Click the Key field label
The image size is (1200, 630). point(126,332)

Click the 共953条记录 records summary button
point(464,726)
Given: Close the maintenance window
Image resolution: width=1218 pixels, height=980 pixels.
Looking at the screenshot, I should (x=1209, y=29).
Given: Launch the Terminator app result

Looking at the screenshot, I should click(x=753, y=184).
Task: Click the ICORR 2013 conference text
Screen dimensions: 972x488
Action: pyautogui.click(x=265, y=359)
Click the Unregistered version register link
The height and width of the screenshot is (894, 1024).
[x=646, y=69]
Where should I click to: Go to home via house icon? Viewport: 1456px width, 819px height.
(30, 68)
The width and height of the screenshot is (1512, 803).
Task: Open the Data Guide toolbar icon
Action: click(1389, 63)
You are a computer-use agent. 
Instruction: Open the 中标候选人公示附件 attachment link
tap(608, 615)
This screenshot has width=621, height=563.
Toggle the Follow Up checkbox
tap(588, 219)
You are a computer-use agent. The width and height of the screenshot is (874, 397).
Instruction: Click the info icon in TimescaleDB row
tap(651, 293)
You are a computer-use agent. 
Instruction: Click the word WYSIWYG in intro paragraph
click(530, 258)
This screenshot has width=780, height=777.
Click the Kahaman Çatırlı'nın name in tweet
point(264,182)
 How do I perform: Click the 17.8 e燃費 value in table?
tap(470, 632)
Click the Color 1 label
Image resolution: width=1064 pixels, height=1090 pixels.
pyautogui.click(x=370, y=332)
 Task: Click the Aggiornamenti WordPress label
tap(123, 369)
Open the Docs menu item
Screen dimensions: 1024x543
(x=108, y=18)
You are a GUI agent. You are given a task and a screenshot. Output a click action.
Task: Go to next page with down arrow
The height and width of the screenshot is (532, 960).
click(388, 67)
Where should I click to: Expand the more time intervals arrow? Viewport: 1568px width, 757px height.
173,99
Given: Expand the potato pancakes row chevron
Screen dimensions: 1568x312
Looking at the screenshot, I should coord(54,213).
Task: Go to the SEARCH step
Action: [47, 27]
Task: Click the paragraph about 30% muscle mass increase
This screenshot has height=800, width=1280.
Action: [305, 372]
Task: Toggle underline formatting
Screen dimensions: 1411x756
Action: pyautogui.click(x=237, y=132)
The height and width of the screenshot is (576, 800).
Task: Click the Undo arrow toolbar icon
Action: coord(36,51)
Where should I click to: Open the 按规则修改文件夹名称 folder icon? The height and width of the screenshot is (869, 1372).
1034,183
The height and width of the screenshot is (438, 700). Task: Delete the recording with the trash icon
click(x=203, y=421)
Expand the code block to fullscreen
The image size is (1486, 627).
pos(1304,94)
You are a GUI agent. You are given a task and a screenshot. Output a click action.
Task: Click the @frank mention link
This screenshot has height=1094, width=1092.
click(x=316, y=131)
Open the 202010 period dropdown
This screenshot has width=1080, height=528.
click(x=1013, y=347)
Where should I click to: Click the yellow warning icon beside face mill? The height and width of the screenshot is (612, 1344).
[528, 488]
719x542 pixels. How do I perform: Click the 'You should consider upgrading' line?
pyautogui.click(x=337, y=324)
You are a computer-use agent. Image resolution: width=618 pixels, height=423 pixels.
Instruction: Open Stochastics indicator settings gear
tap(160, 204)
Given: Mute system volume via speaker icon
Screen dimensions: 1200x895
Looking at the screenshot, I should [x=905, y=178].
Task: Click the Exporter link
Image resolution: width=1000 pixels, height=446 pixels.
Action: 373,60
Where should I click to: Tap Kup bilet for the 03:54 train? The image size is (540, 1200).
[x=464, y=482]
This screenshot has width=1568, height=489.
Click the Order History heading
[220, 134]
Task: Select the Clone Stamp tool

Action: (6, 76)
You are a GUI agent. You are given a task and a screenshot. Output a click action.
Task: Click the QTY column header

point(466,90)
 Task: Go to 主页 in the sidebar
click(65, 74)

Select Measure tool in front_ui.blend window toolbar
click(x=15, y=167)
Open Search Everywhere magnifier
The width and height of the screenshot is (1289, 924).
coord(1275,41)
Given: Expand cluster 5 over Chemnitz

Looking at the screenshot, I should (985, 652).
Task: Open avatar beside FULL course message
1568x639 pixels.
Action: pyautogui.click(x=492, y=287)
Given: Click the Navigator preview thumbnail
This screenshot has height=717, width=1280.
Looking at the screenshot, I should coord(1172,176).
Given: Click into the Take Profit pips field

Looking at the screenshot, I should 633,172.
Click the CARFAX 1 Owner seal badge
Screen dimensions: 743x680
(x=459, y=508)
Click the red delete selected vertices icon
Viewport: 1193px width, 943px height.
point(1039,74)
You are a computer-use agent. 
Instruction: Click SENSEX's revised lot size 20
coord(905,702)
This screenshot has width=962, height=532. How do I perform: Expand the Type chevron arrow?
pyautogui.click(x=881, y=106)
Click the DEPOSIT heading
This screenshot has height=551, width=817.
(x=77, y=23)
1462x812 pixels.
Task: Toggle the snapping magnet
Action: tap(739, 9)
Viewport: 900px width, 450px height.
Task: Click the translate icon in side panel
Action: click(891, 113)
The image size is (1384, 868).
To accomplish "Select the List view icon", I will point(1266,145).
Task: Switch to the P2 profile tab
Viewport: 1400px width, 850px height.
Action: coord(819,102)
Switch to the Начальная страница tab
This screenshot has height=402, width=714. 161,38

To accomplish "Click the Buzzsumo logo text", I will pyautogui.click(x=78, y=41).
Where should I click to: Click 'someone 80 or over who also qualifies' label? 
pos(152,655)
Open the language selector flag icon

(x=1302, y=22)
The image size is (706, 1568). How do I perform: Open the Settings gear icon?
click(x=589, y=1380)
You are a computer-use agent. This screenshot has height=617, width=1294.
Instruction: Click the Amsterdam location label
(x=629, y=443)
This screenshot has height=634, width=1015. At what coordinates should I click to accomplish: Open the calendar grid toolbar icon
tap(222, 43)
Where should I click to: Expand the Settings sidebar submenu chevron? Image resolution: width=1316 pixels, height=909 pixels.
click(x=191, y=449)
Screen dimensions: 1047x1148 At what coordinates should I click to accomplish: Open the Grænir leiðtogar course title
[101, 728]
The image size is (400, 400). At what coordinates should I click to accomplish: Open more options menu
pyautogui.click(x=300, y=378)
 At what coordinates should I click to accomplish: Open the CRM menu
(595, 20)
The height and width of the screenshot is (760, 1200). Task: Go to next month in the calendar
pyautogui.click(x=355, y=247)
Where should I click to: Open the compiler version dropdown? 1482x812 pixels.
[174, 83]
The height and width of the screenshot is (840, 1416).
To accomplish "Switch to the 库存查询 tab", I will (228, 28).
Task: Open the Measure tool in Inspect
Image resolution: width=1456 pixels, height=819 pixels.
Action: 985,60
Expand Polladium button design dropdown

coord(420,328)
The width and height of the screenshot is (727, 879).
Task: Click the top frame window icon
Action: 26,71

• TASK PROMPT:
Quote all of the records above verbatim, keeping every line as it appears.

• FINISHED EXERCISE:
Click the Key field label
The image size is (1200, 630). point(126,332)

Click the 共953条记录 records summary button
point(464,726)
Given: Close the maintenance window
Image resolution: width=1218 pixels, height=980 pixels.
Looking at the screenshot, I should (x=1209, y=29).
Given: Launch the Terminator app result

Looking at the screenshot, I should click(x=753, y=184).
Task: Click the ICORR 2013 conference text
Screen dimensions: 972x488
Action: pyautogui.click(x=265, y=359)
Click the Unregistered version register link
The height and width of the screenshot is (894, 1024).
[x=646, y=69]
Where should I click to: Go to home via house icon? Viewport: 1456px width, 819px height.
(30, 68)
The width and height of the screenshot is (1512, 803).
Task: Open the Data Guide toolbar icon
Action: click(1389, 63)
You are a computer-use agent. 
Instruction: Open the 中标候选人公示附件 attachment link
tap(608, 615)
This screenshot has width=621, height=563.
Toggle the Follow Up checkbox
tap(588, 219)
You are a computer-use agent. The width and height of the screenshot is (874, 397).
Instruction: Click the info icon in TimescaleDB row
tap(651, 293)
You are a computer-use agent. 
Instruction: Click the word WYSIWYG in intro paragraph
click(530, 258)
This screenshot has width=780, height=777.
Click the Kahaman Çatırlı'nın name in tweet
point(264,182)
 How do I perform: Click the 17.8 e燃費 value in table?
tap(470, 632)
Click the Color 1 label
Image resolution: width=1064 pixels, height=1090 pixels.
pyautogui.click(x=370, y=332)
 Task: Click the Aggiornamenti WordPress label
tap(123, 369)
Open the Docs menu item
Screen dimensions: 1024x543
(x=108, y=18)
You are a GUI agent. You are given a task and a screenshot. Output a click action.
Task: Go to next page with down arrow
The height and width of the screenshot is (532, 960).
click(388, 67)
Where should I click to: Expand the more time intervals arrow? Viewport: 1568px width, 757px height.
173,99
Given: Expand the potato pancakes row chevron
Screen dimensions: 1568x312
Looking at the screenshot, I should coord(54,213).
Task: Go to the SEARCH step
Action: [47, 27]
Task: Click the paragraph about 30% muscle mass increase
This screenshot has height=800, width=1280.
Action: [305, 372]
Task: Toggle underline formatting
Screen dimensions: 1411x756
Action: pyautogui.click(x=237, y=132)
The height and width of the screenshot is (576, 800).
Task: Click the Undo arrow toolbar icon
Action: coord(36,51)
Where should I click to: Open the 按规则修改文件夹名称 folder icon? The height and width of the screenshot is (869, 1372).
1034,183
The height and width of the screenshot is (438, 700). Task: Delete the recording with the trash icon
click(x=203, y=421)
Expand the code block to fullscreen
The image size is (1486, 627).
pos(1304,94)
You are a GUI agent. You are given a task and a screenshot. Output a click action.
Task: Click the @frank mention link
This screenshot has height=1094, width=1092.
click(x=316, y=131)
Open the 202010 period dropdown
This screenshot has width=1080, height=528.
click(x=1013, y=347)
Where should I click to: Click the yellow warning icon beside face mill? The height and width of the screenshot is (612, 1344).
[528, 488]
719x542 pixels. How do I perform: Click the 'You should consider upgrading' line?
pyautogui.click(x=337, y=324)
You are a computer-use agent. Image resolution: width=618 pixels, height=423 pixels.
Instruction: Open Stochastics indicator settings gear
tap(160, 204)
Given: Mute system volume via speaker icon
Screen dimensions: 1200x895
Looking at the screenshot, I should [x=905, y=178].
Task: Click the Exporter link
Image resolution: width=1000 pixels, height=446 pixels.
Action: 373,60
Where should I click to: Tap Kup bilet for the 03:54 train? The image size is (540, 1200).
[x=464, y=482]
This screenshot has width=1568, height=489.
Click the Order History heading
[220, 134]
Task: Select the Clone Stamp tool

Action: (6, 76)
You are a GUI agent. You are given a task and a screenshot. Output a click action.
Task: Click the QTY column header

point(466,90)
 Task: Go to 主页 in the sidebar
click(65, 74)

Select Measure tool in front_ui.blend window toolbar
click(x=15, y=167)
Open Search Everywhere magnifier
The width and height of the screenshot is (1289, 924).
coord(1275,41)
Given: Expand cluster 5 over Chemnitz

Looking at the screenshot, I should (985, 652).
Task: Open avatar beside FULL course message
1568x639 pixels.
Action: pyautogui.click(x=492, y=287)
Given: Click the Navigator preview thumbnail
This screenshot has height=717, width=1280.
Looking at the screenshot, I should coord(1172,176).
Given: Click into the Take Profit pips field

Looking at the screenshot, I should 633,172.
Click the CARFAX 1 Owner seal badge
Screen dimensions: 743x680
(x=459, y=508)
Click the red delete selected vertices icon
Viewport: 1193px width, 943px height.
point(1039,74)
You are a computer-use agent. 
Instruction: Click SENSEX's revised lot size 20
coord(905,702)
This screenshot has width=962, height=532. How do I perform: Expand the Type chevron arrow?
pyautogui.click(x=881, y=106)
Click the DEPOSIT heading
This screenshot has height=551, width=817.
(x=77, y=23)
1462x812 pixels.
Task: Toggle the snapping magnet
Action: tap(739, 9)
Viewport: 900px width, 450px height.
Task: Click the translate icon in side panel
Action: click(891, 113)
The image size is (1384, 868).
To accomplish "Select the List view icon", I will point(1266,145).
Task: Switch to the P2 profile tab
Viewport: 1400px width, 850px height.
Action: coord(819,102)
Switch to the Начальная страница tab
This screenshot has height=402, width=714. 161,38

To accomplish "Click the Buzzsumo logo text", I will pyautogui.click(x=78, y=41).
Where should I click to: Click 'someone 80 or over who also qualifies' label? 
pos(152,655)
Open the language selector flag icon

(x=1302, y=22)
The image size is (706, 1568). How do I perform: Open the Settings gear icon?
click(x=589, y=1380)
You are a computer-use agent. This screenshot has height=617, width=1294.
Instruction: Click the Amsterdam location label
(x=629, y=443)
This screenshot has height=634, width=1015. At what coordinates should I click to accomplish: Open the calendar grid toolbar icon
tap(222, 43)
Where should I click to: Expand the Settings sidebar submenu chevron? Image resolution: width=1316 pixels, height=909 pixels.
click(x=191, y=449)
Screen dimensions: 1047x1148 At what coordinates should I click to accomplish: Open the Grænir leiðtogar course title
[101, 728]
The image size is (400, 400). At what coordinates should I click to accomplish: Open more options menu
pyautogui.click(x=300, y=378)
 At what coordinates should I click to accomplish: Open the CRM menu
(595, 20)
The height and width of the screenshot is (760, 1200). Task: Go to next month in the calendar
pyautogui.click(x=355, y=247)
Where should I click to: Open the compiler version dropdown? 1482x812 pixels.
[174, 83]
The height and width of the screenshot is (840, 1416).
To accomplish "Switch to the 库存查询 tab", I will (228, 28).
Task: Open the Measure tool in Inspect
Image resolution: width=1456 pixels, height=819 pixels.
Action: 985,60
Expand Polladium button design dropdown

coord(420,328)
The width and height of the screenshot is (727, 879).
Task: Click the top frame window icon
Action: 26,71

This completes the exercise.